Quantum Optical Integrated Sensing and Communication with Homodyne BPSK Detection

TL;DR

This paper introduces a quantum optical sensing and communication scheme using homodyne BPSK detection that jointly optimizes data transmission and phase estimation over a Gaussian channel, demonstrating a trade-off between reliability and sensing accuracy.

Contribution

It presents a novel integrated quantum sensing and communication method with an iterative algorithm for joint detection and phase estimation in a phase-insensitive Gaussian channel.

Findings

Effective joint detection and estimation demonstrated

Trade-off between communication and sensing accuracy quantified

Algorithm outperforms traditional separate approaches

Abstract

In this letter, we propose a quantum integrated sensing and communication scheme for a quantum optical link using binary phase-shift keying modulation and homodyne detection.
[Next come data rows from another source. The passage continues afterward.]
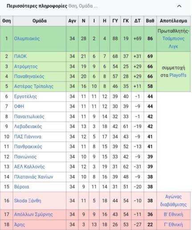Follow the Β' Εθνική link

[173, 214]
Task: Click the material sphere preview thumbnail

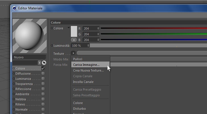Action: [30, 36]
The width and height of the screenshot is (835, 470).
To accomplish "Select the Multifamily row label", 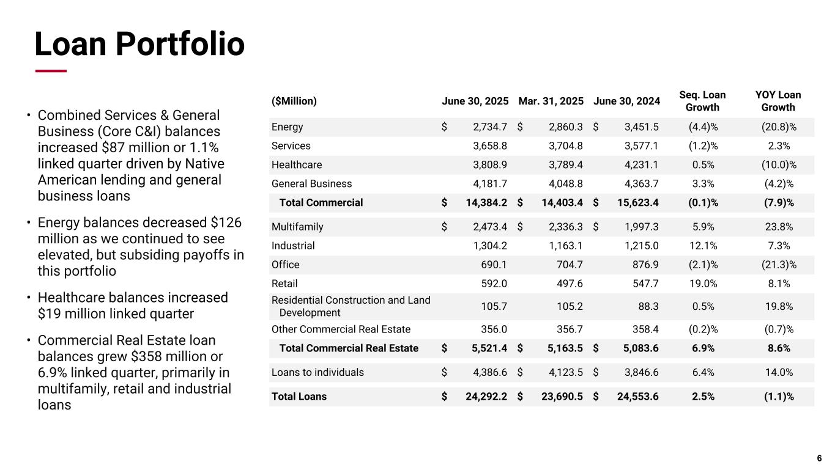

The link operates over a phase-insensitive Gaussian channel with an unknown deterministic phase rotation, where the homodyne receiver jointly carries out symbol detection and phase estimation. We formulate a design problem that minimizes the bit-error rate subject to a Fisher information-based constraint on estimation accuracy. To solve it, we develop an iterative algorithm composed of an inner expectation-maximization loop for joint detection and estimation and an outer loop that adaptively retunes the local oscillator phase. Numerical results confirm the effectiveness of the proposed approach and demonstrate a fundamental trade-off between communication reliability and sensing accuracy.